- _Source data_:
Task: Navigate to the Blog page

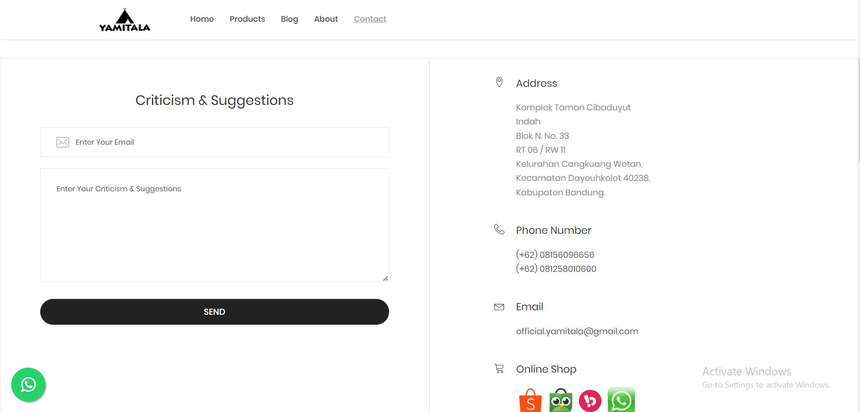Action: coord(289,19)
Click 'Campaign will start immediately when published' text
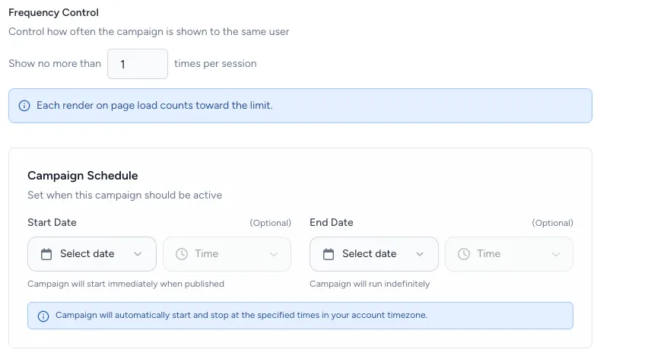 125,284
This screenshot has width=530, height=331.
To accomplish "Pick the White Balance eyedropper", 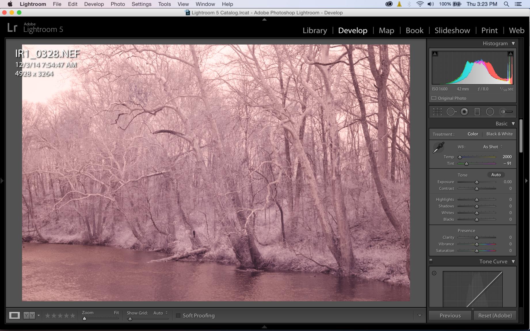I will (438, 148).
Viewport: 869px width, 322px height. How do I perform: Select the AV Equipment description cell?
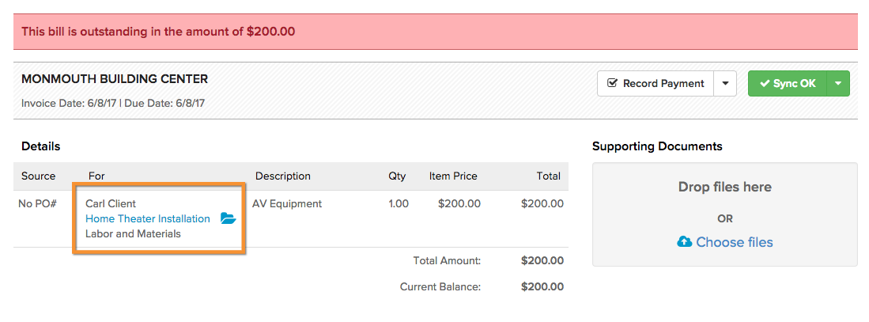[x=287, y=203]
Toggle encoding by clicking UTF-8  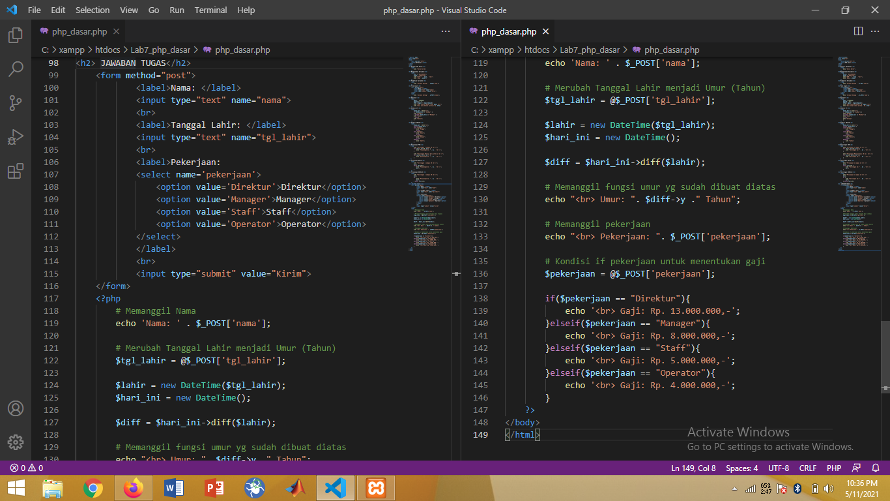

- _Brief_: Pick out every line above that has the word "width" in it and copy each one here.

- _Written reply_:
This screenshot has width=530, height=331.
Viewport: 869px width, 322px height. How do I perform: Select the AV Equipment description cell?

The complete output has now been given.